▸ **Task goal**
Set down, word for word, everything in the listing from the line containing "You are a GUI" down to the end of the listing, including both ends. Leave the pictures out of your answer.

═════ Dataset records

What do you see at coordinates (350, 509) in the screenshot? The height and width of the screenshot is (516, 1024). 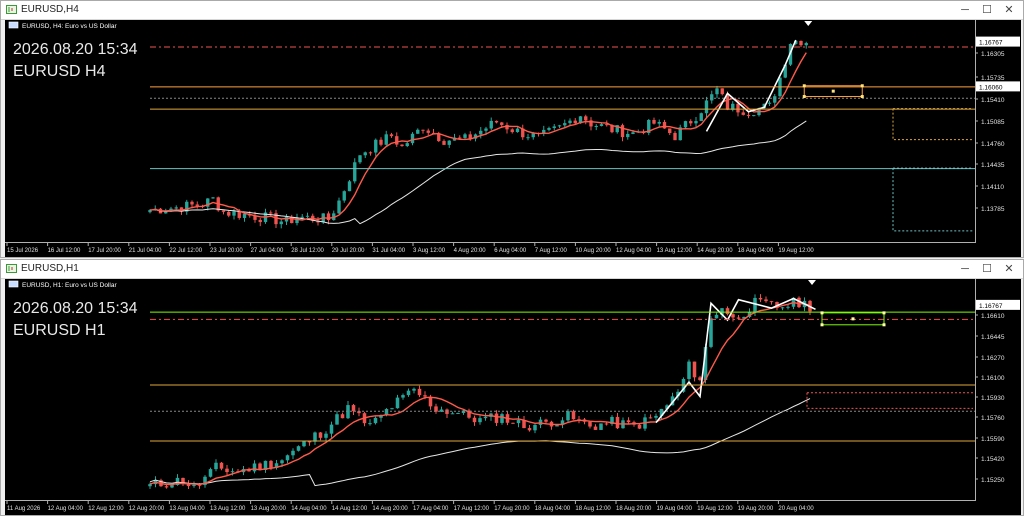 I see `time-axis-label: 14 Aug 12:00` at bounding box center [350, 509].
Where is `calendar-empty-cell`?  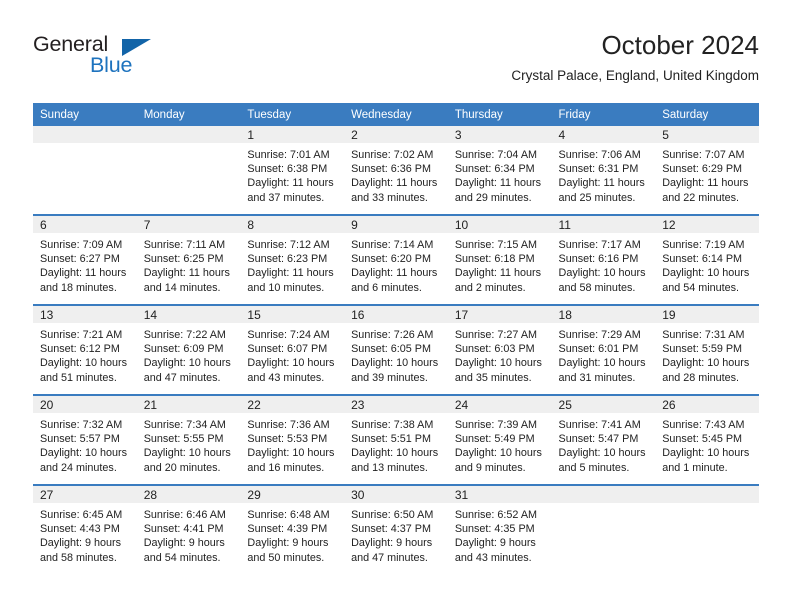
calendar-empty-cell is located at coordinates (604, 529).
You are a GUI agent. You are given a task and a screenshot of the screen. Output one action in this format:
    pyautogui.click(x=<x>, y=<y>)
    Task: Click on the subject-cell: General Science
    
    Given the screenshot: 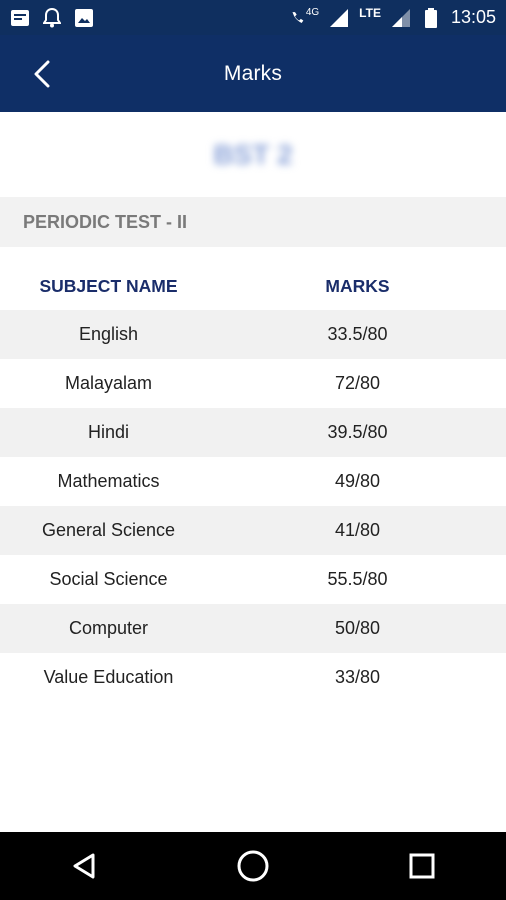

══════════

▸ **Solved exercise**
You are a GUI agent. You are given a task and a screenshot of the screen. Output one action in this format:
    pyautogui.click(x=<x>, y=<y>)
    Task: Click on the subject-cell: General Science
    
    Given the screenshot: 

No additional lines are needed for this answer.